What the FED wants, the FED has the power to get.  And the FED wants to control inflation.  In order to accomplish that, although it does not want a recession, a recession will be the result.  Probably not a horrible recession, but statistics indicate the economy needs to take a rest.  Economists forecasting a recession probability at 100% (according to Bloomberg yesterday).

This is from the FED’s website:

The Federal Reserve works to promote a strong U.S. economy. Specifically, the Congress has assigned the Fed to conduct the nation’s monetary policy to support the goals of maximum employment, stable prices, and moderate long-term interest rates. When prices are stable, long-term interest rates remain at moderate levels, so the goals of price stability and moderate long-term interest rates go together. As a result, the goals of maximum employment and stable prices are often referred to as the Fed’s “dual mandate.”

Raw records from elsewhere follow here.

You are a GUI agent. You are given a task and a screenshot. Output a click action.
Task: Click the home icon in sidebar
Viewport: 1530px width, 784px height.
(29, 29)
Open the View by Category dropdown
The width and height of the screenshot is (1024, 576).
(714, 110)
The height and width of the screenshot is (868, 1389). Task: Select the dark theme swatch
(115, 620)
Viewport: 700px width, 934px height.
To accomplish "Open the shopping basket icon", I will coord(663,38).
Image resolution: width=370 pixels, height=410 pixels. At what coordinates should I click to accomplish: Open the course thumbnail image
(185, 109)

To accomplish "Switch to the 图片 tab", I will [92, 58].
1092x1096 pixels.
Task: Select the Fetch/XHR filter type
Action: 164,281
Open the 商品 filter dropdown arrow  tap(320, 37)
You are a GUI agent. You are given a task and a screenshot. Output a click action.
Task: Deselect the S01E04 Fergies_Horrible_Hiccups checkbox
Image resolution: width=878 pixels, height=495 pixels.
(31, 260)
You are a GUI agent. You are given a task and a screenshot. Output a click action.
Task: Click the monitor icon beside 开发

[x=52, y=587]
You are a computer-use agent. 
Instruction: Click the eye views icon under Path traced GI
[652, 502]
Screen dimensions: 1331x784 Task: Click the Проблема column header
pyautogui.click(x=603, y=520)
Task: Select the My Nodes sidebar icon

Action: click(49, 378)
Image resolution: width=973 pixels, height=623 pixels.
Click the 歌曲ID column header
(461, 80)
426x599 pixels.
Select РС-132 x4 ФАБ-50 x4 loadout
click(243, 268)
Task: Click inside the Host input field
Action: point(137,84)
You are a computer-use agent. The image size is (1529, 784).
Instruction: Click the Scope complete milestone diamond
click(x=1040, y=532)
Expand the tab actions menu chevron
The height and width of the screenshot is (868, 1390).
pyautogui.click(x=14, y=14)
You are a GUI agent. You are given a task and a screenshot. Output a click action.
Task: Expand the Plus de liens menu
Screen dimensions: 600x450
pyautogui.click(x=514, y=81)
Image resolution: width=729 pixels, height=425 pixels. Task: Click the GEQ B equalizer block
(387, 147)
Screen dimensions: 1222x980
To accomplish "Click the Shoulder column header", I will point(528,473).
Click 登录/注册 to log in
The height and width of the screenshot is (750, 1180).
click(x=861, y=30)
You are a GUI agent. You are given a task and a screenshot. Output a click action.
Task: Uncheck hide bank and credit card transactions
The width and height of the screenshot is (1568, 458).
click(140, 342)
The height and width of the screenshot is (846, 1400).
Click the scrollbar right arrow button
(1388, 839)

The FED’s target for inflation is 2%.  It considers full employment generally around 95%, with 4-5% unemployment.  With unemployment  stable this year at 3.5% and inflation over 8% for the past couple of months, the FED has sounded the siren.   For the housing industry, the effects are already being felt.

 

Covid has affected everything in our way of life since March  2020.  At first, Covid looked as if it would sink the economy, particularly the real estate market.  Many discovered it was OK to work from home, and that fostered a movement into bigger homes located further from city centers.  When commuting was no longer an issue, it temporarily changed the way we live.  Couple that with the huge amounts of money distributed by Congress in 2020 and 2021, and the FEDs historically low rates, we never really experienced the covid recession that was expected.

Helicopter money was delivered by Washington, interest rates were the lowest in history, unemployment remained low except for a few areas of the economy, mainly workers in lower-paying jobs in hospitality, and the economy was saved.  Rather than falling through the floor, the housing market prospered beyond expectations.  Now it is time for the economy to adjust, to balance out.  All that helicopter money fueled a buying spree that resulted in strong inflationary pressures.  Supply and demand were out of balance, along with inventory shortages and delivery problems.   With full employment and strong inflation, the FED is now using its normal playbook to get inflation under control.  Unfortunately, that medicine tastes bad until it is swallowed.  Stopping inflation is like stopping the Queen Mary under full steam, it takes a while to overcome the momentum.  It does not happen overnight.

For the housing industry, we were already heading in that direction.  The FED cut back on purchases of mortgage-backed-securities at the beginning of the year, causing mortgage rates to rise without the added support of FED backing.  Now the FED has moved to medicate the entire economy by raising interest rates throughout the system, with more promised.  Mortgage interest rates have gone from 3-1/2% at the beginning of the year to double that number today.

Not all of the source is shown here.